Entries on target coordinates:
□ □ □
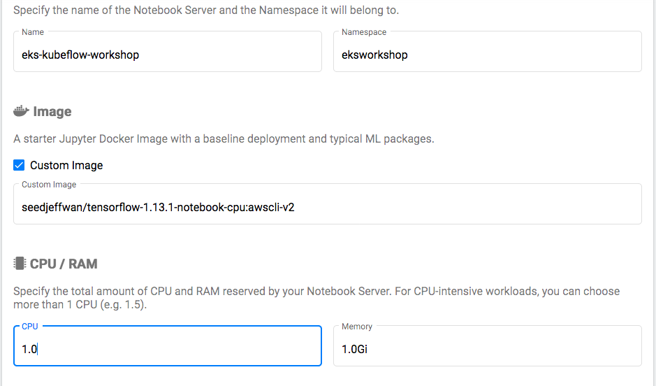656x386 pixels.
Task: Click the starter Jupyter Docker Image description
Action: point(224,138)

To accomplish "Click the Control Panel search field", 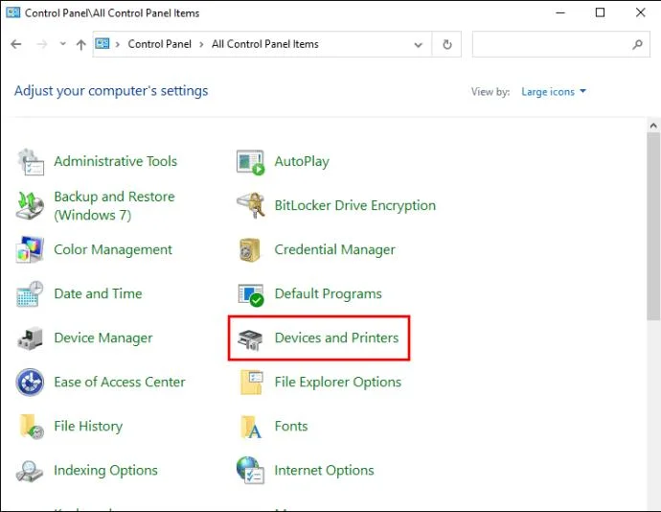I will [560, 44].
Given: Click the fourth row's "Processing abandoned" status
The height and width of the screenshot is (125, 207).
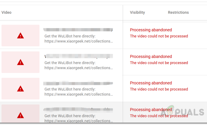Looking at the screenshot, I should click(151, 110).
□ □ □
* Do this
Reproduce the part of the listing that opens with the line containing "Given: Click the" and runs through the end of the listing, both ends included. Leave the pictures out of your answer.

* Answer to this task
Given: Click the fourth row's "Processing abandoned" status
The height and width of the screenshot is (125, 207).
Looking at the screenshot, I should click(151, 110).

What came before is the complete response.